He collected the empties and took new orders, the bottles and glasses getting set on the big round tray resting on his arm, the orders he recorded in his head. The customers on the balcony were noisy, chatting of things he didn't care about. Instead of wanting to join them, he wanted to get out his paints and redo them.
Coming down the stairs, Dean glanced admiringly to the spot of wall above the front door that carried his work of the afternoon. 'The balcony,' he thought 'is the best place to view it from.' He also sadly recalled that nobody had noticed it at all.
Slowing down his descent, he thought about last night, and the gravity of his visit with Nobuko. She had told him Jonathan was Gay, and that he was concerned about coming out to Dean. When he asked "Why?" she deflected the question with an unwieldy glance that said everything her voice could not. But, Dean liked Jonathan, really liked him, and discovering that the other young man potentially felt for him in a tender way was highly complimentary to Dean. That feeling of liking him was unaltered from the moment before he 'knew' to the moment after. If anything, his fondness for Jon grew because it confirmed the unstated depth of sadness that accompanied every one of the American's jokes with him, and because he felt sympathy that a good person like him suffered rebuff from anyone else over something as non-critical as his hat size, or eye color – and all over something equally as innate.

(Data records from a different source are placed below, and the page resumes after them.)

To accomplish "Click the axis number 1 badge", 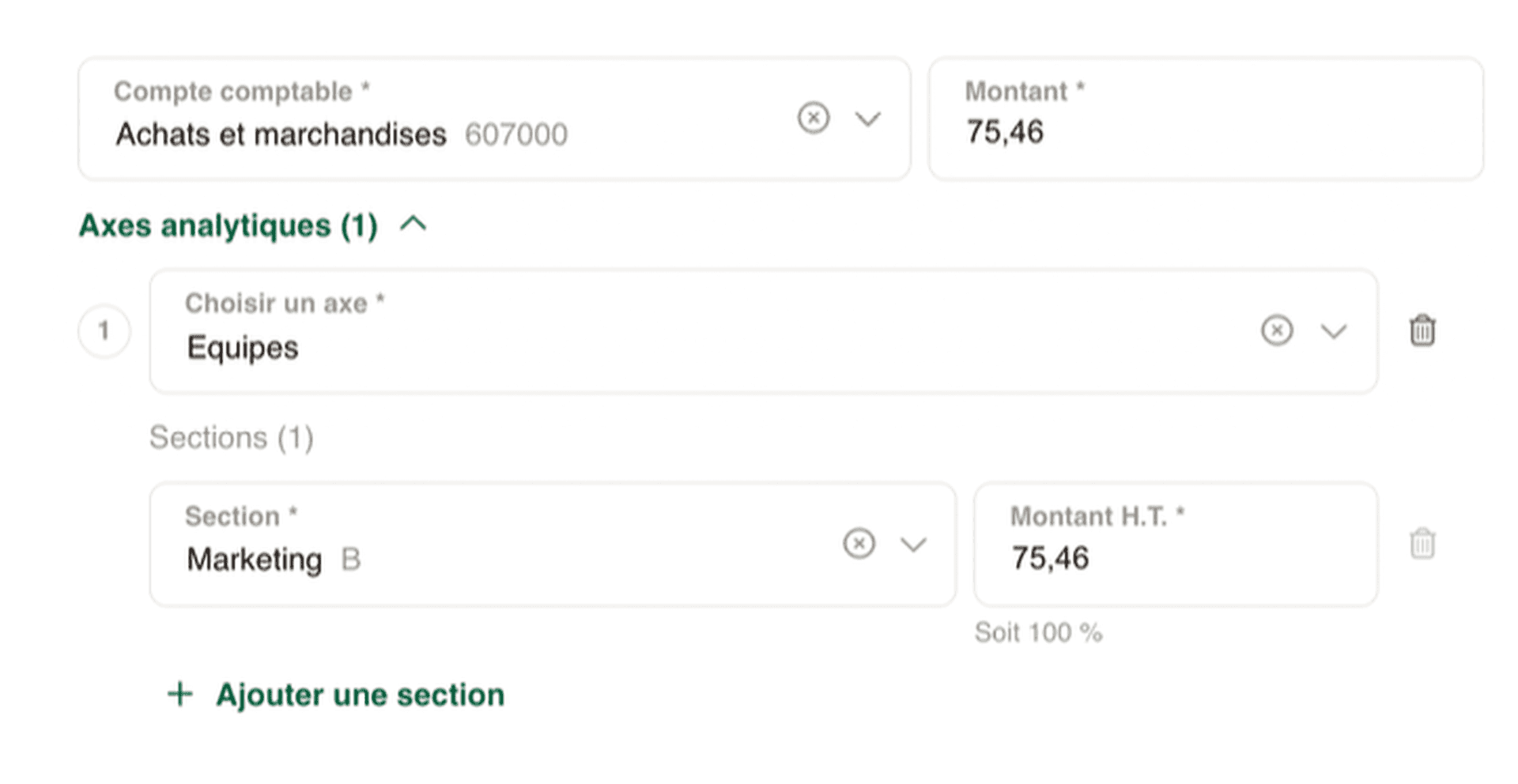I will click(104, 330).
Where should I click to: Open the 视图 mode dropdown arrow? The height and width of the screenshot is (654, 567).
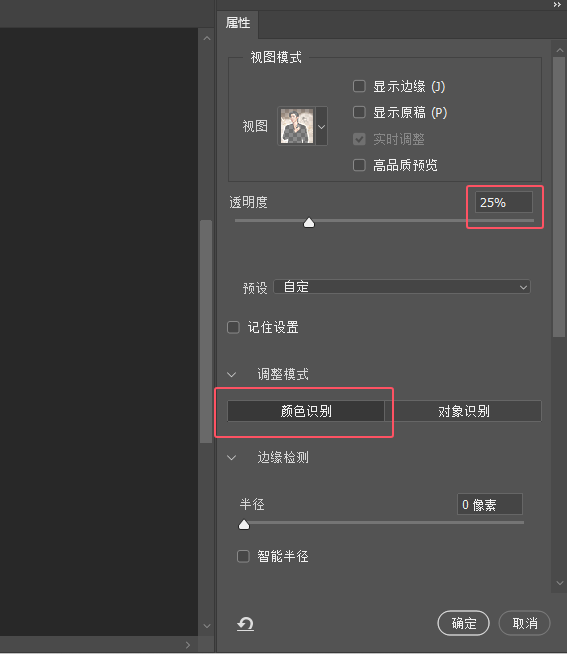point(321,126)
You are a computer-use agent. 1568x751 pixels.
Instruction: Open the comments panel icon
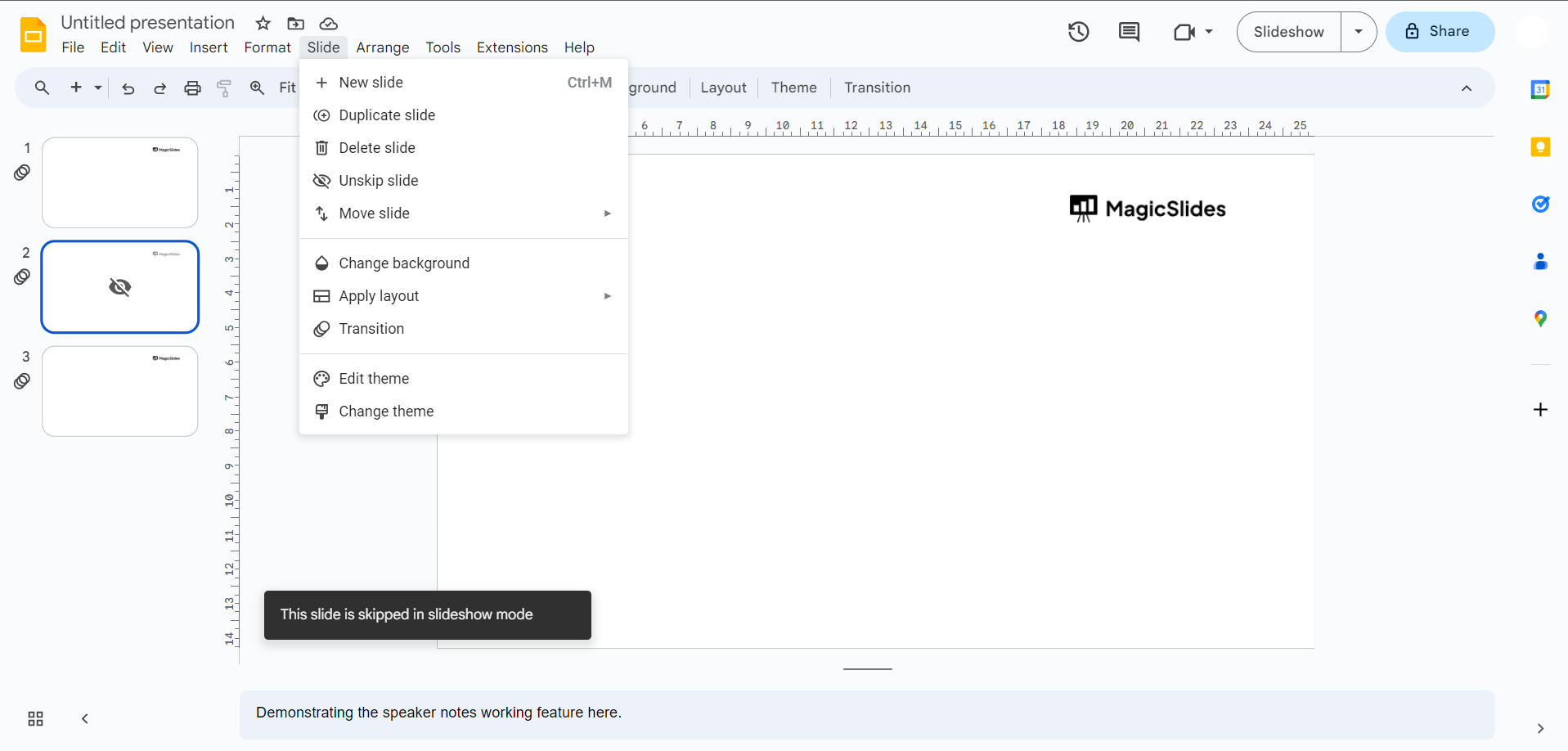[x=1129, y=32]

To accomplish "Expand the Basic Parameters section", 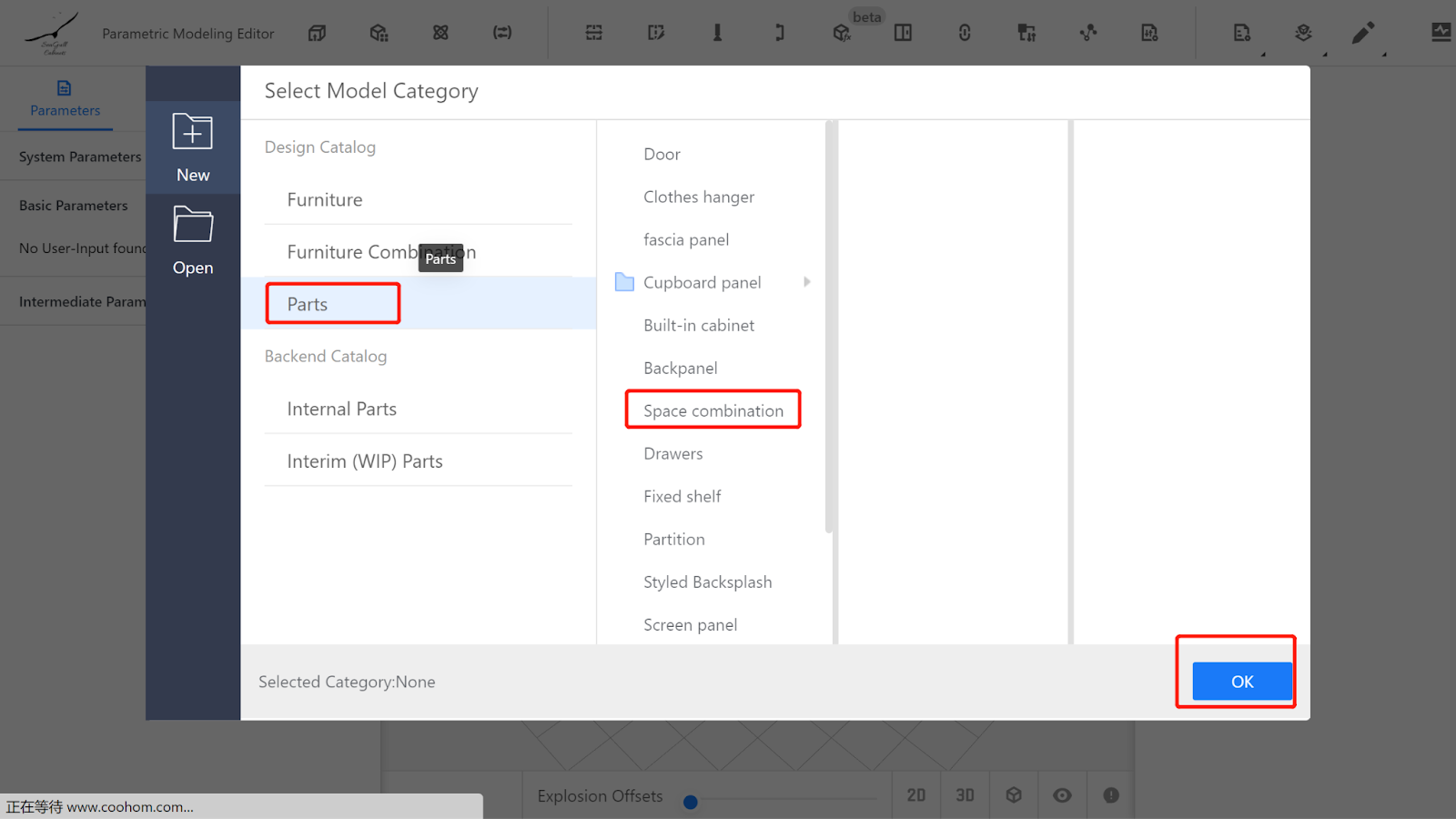I will 74,206.
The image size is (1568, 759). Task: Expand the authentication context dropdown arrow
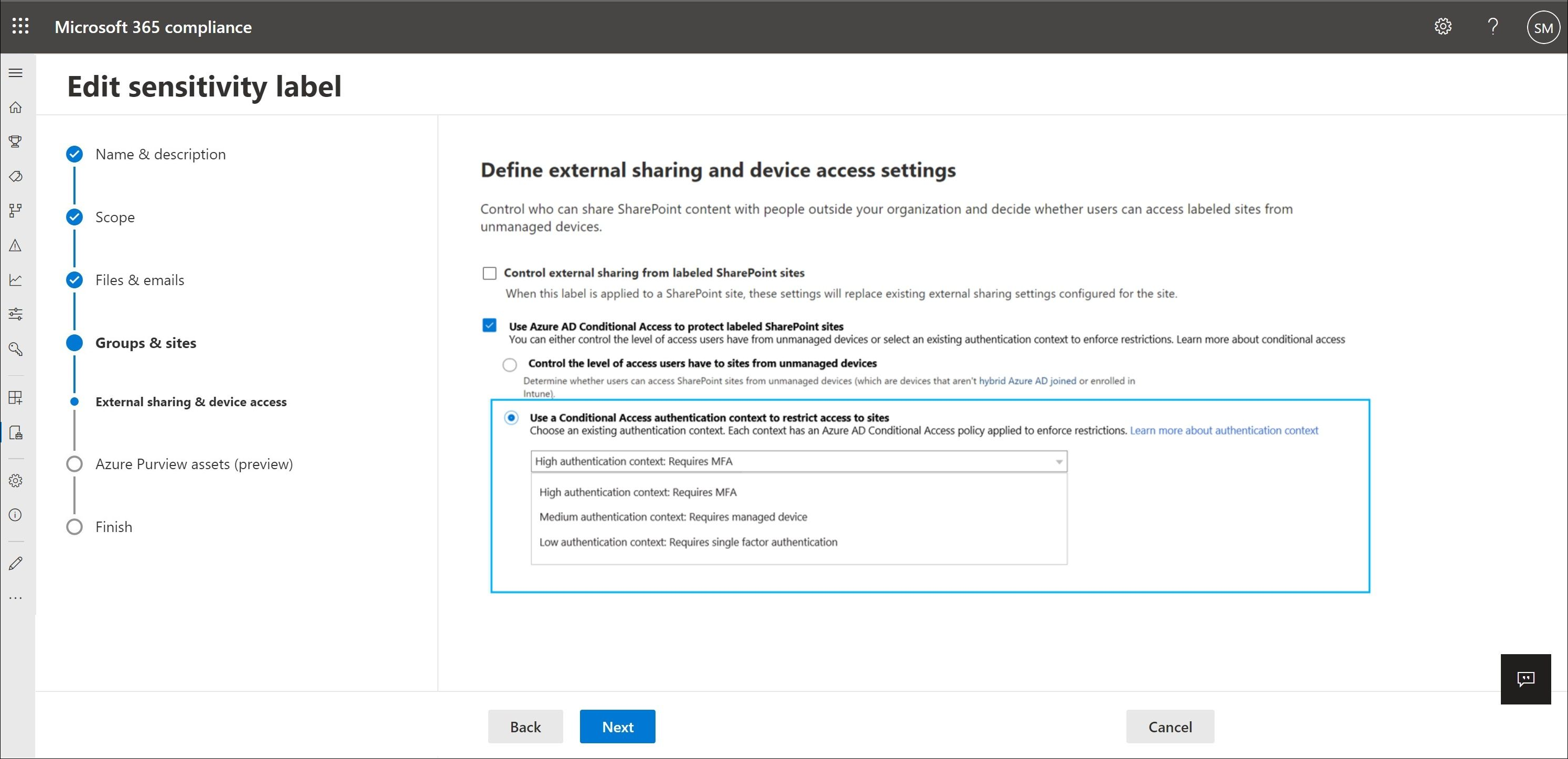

On the second step from the bottom, he had to halt himself, for just then the front door flew open with a violet start, and in flowed a stream of rowdy college boys shoved by the cold air from behind. If he had been another step down, the arriving crew would have sent tray and glasses crashing over Dean's shoulder.
"Irasshai Mase!" he bellowed.
As they clotted near the dance floor to take off coats, scan for girls, adjust cap brims lower, etc., Dean had to maneuver around them, which brought him right past Jonathan's table. Dean sailing by, had to smile at the American because a more than slightly tipsy Emmy had plopped herself down on his lap, and looked like she intended to roost there. Dean saw the glancing smile Jon returned to him, a pleading look for sympathy, and rescue. Jonathan wore an ironic 'what can I do?' grin.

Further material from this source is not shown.